A simple fork(2) (also fancily known as "address space separation")
can help a lot in making an application more robust.
--
gpd
--
We have a multi threaded video database written in C++ and we did run
into untraceable errors too. Like deadlocks, crashes etc. We decided to
handle severe errors by simply stopping the database service and restart
it (< 3 seconds) and write a dump file to be able to trace and fix the
error.
I think it depends on the error, but in a previous version we continue
to record, which lead to silent corruption of our database.
> [...]
Andre
This defines an important and qualitatively distinct subset of the
uses to which the term "assertions" is popularly put. Simply
qualifying it in some way... e.g. "program correctness assertion"...
avoids any argument about having excluded other common uses of the
term.
Cross-referencing this with my earlier post, this would be one
category of OPTIONAL assertions, on the basis that programming errors
are not expected to happen, and hence the program would be expected to
act identically with the assertions disabled.
> In general, such a condition can not be (reliably) recovered from and
> indicates an arbitrary and unknowable amount of brokenness in the
> program state. Unrecoverable conditions should be handled with minimal
> emergency measures -- the details of which may depend on the application
> -- and not by using the same code paths as recoverable errors, which can
> be written to execute in an environment of full confidence in the
> program state. That's why it's important to distinguish assertions from
> other kinds of "error" checks.
Good insights and advice for those "in general" scenarios you qualify
it with, but corporate systems frequently stray into the grey areas
outside. There are enough situations where the range of potential
problems (e.g. resource leaks) is well enough understood to make
continuation a worthwhile or even necessary objective. Sometimes
resources can be owned/controlled by the caller, and released if the
subsystem fails, achieving the full confidence in program state you
describe, even if not confidence that the same error won't bite
again. Much of the discussion in this thread revolves around whether
it's worthwhile making this recovery attempt - my opinion is that the
developer must decide case by case based on the business cost of
alternatives, and probabilities: again, grey areas.
Anyway, ultimately I'm saying what you've also said: "minimal
emergency measures -- the details of which may depend on the
application" - though "minimal" is also vague enough to hide
differences of opinion... ;-).
Cheers,
Tony
--
"Better" or "effective" depends on the criteria you choose. My main
criterion was to get some partial results out of a long run without
investing too much. For that matter, there are myriads of bette
solutions if the amount of work invested is not an issue. Checkpointing
is a lot more coding for a doubtful benefit. I'd rather focus on fixing
the actual bugs (which I did), in addition to drawing conclusions from
the partial runs.
>> Indeed, I had no theoretical backing to think that any
>> application-wide invariants held after a failed assertion. But
>> practically I had a pretty good guess that the error has to do with the
>> working set associated with that particular batch, so throwing that away
>> and loading the next batch was an acceptable route to take. I could
>> still draw conclusions after the statistically successful experiment in
>> addition to cues on where my bugs lie.
>>
>
> The problems start when your boss asks you to trace why a certain
> output has been generated: telling him that it might have popped into
> existence because of random corruption is usually a bad idea :)

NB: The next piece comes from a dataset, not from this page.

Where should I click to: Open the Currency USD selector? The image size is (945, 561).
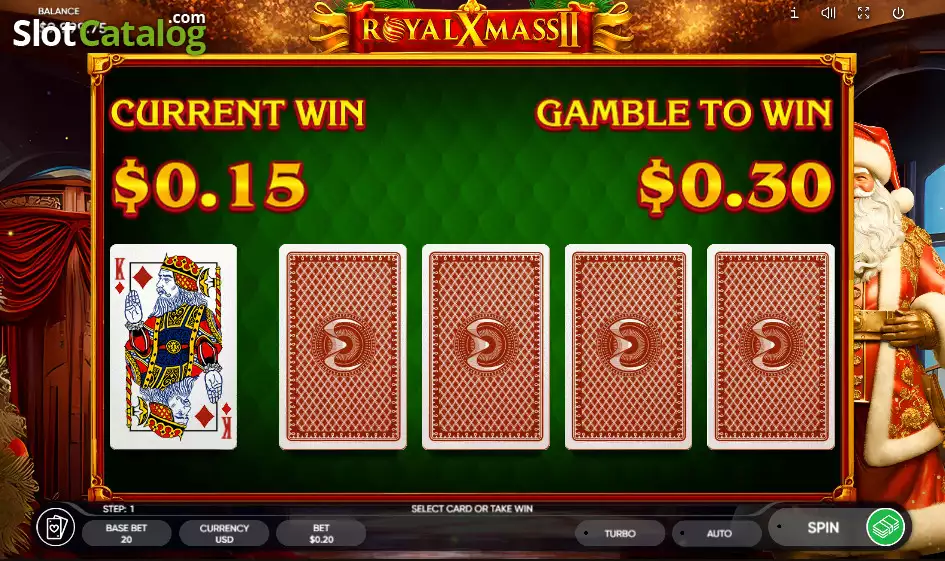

Which emphasizes my earlier point that it all depends. In my statistical
system, getting good results by mistake is practically downright
impossible. So if I get a partially failed run with crappy results, I
just call it a failure and look into fixing my code. If I get a
partially failed run with pretty good results, I have something to think
about after 8 hours of running, in addition to hints for fixing my code.
Good points. There are a lot of cases where there's absolutely no
heap or stack corruption, and the issue triggering the assertion is
something much more mundane: unexpected internal state of variables,
attempted read to an invalid index, unexpected character found during
deserialisation, unhandled case in switch etc. - which is known not to
have any potential adverse affect outside the sub-system. Combined
with classes that release resources as the stack is unwound, there's a
good chance of complete recovery.
Tony
Well, what does it mean for textbooks to have errors in them?
It doesn't make the entire textbook valueless. Corrupt state
could mean catastrophic failure, occasional and harmless odd
behavior, or it could be ephemeral and self-repairing. What
does it mean for users of the program for it to abandon what
it is in the middle of doing? That's the consideration.
> However, if you find yourself making that argument to
> yourself about code under your control, it's a good sign
> you don't really understand what that code is doing, and
> you should rewrite it so that you are able to better reason
> about its behavior.
Are you forgetting that we're talking about assertion failure
here? The programmer *has* understood and reasoned about the
behavior of the program. That's why there's an assertion in
the code rather than an if-statement. The problem isn't failure
to reason, it's making a mistake, so that the results of your
reasoning are incorrect, and what happens then.
--
>
> - The word processor has a bug. It ignores it because assertions are
> off in production code, and you go on typing the best chapters of the
> best novel of your life. The document's structure is somehow in a rare
> but valid state that the save-to-file code can't handle, and so each
> time you save, only the first two paragraphs are saved, the other 99
> pages are never written to disk. You'll only notice that the next
> morning. Or, there's a good assertion mechanism that notices
> something's wrong, tries hard to copy all your text in the clipboard
> before dying, letting you know that there was an internal error and
> your text was saved in the clipboard.
>
I can remember a time when the only viable solution to a crash of the WP
program I was using was to switch my computer off so that it could not
attempt to do any sort of cleanup. TH OS recovery from an unexpected
'crash' was a lot better than the WP's.
Yes, when my WP goes unstable I want the opportunity to be able to
recover my data, and having the program go on working without bothering
to tell me that it has a problem is not what I want.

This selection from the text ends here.